Vandegrift told his story. The facts marched forth as gaunt and unpolished as his Marines. Halsey asked:
“Are we going to evacuate or hold?”
“I can hold,” Vandegrift said. “But I’ve got to have more active support than I’ve been getting.”
Rear Admiral Richmond Kelly Turner was stung. He commanded the Amphibious Forces Pacific, and Kelly Turner could not accept that Marine rebuke without reply. He spoke quickly in the Navy’s defense. There were getting to be fewer transports and cargo ships, fewer warships to protect them. There were no sheltering bases at Guadalcanal, and the Solomons’ landlocked waters were too narrow for maneuver. There were enemy submarines.
Halsey heard him out. But he had made up his mind.
“All right,” he told Vandegrift. “Go on back. I’ll promise you everything I’ve got.”

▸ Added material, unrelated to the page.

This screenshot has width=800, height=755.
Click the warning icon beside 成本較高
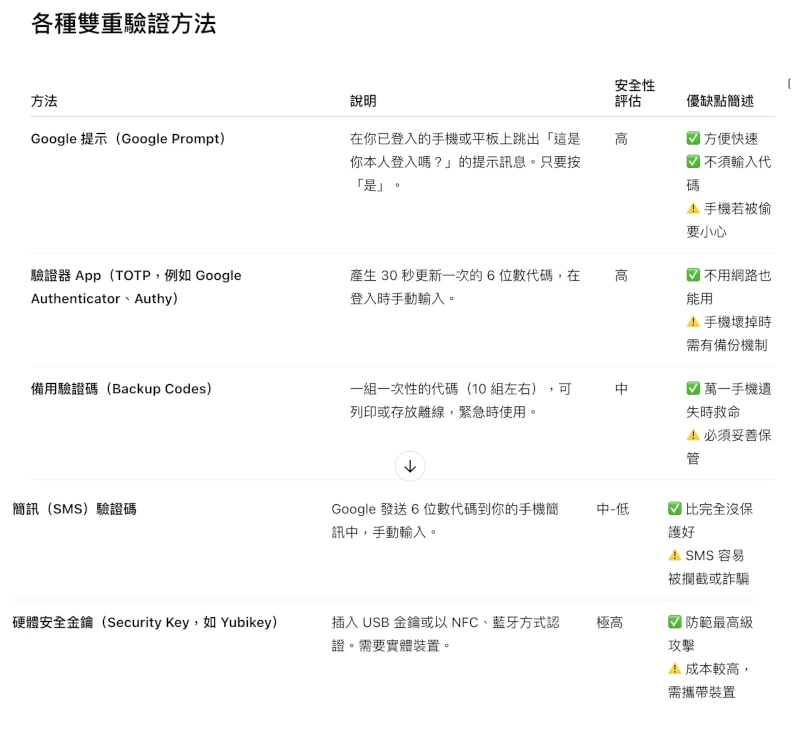click(x=675, y=668)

Even as Vandegrift flew back to Guadalcanal, Lieutenant General Hyakutate had decided to press the attack on the Matanikau. His irritation had not been mollified by Maruyama’s nice touch about the surrender. The Navy had grown churlish. Kondo and Nagumo were badgering him: would soldiers never learn that ships sail on oil? The Combined Fleet could not remain much longer at sea. Hyakutate had better get on with it.
He did. On the afternoon of October 21, he ordered Pistol Pete to begin pounding the Third Battalion, First Marines, atop the ridges overlooking the sandbar at the rivermouth. With night, the tanks would roll.

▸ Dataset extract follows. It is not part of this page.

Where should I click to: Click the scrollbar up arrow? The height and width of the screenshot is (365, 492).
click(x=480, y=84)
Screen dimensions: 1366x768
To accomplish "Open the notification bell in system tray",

But that afternoon Pistol Pete found himself in a fight with the five-inch rifles of the Third Marine Defense Battalion. Two of the Japanese 150’s were silenced, and the others were forced to change position.
When Colonel Nakaguma’s 4th Regiment came at the Marines that night with their tanks and their gobbling cries of death, the big howitzers joined the lighter ones to destroy the lead tank and send the remaining ten rumbling back into the jungle with the 4th’s infantrymen swarming after them.
The Japanese repulse was so swift, the flare-up so brief, that General Vandegrift considered the entire engagement a patrol action.
It had not been, of course, it had only been Colonel Oka again. Not ten minutes after the tanks had rolled, Lieutenant General Hyakutate had learned that Oka was twenty-four hours behind schedule. He not only had not gotten into position east of the river upstream, he hadn’t gotten over the river.
Hyakutate quickly called off the attack.
Next day the commander of the 17th Army arrived at the Matanikau front in a rage of command. He signaled Oka and told him that he had better get across the Matanikau and be prepared to attack the exposed left flank of the Marine line by the night of October 23. Men who malingered were to be dealt with ruthlessly.
The assault was going to be made the night of the twenty-third no matter what, and with any luck, it might just happen that Maruyama—from whom nothing had been heard since October 20—would strike at the same time.
But General Maruyama had not yet reached his point of attack on that black night of October 23, and Colonel Oka was still dragging his feet. Only Colonel Nakaguma attacked, and it would have been better for the Japanese cause if he had not. For Nakaguma was another of those Japanese officers who pressed home attacks that were no better than massed deathswarmings. They could not fight and run away, these commanders. They would not fight another day. They would look on death before defeat.
The 4th Regiment rushed into the massed fire of 10 batteries of Marine artillery, into the murderous interlocking fire of machine guns, rifles and automatic weapons. They were like moths, seeking to obliterate the light with their exploding bodies. They matched flesh against steel and were torn apart.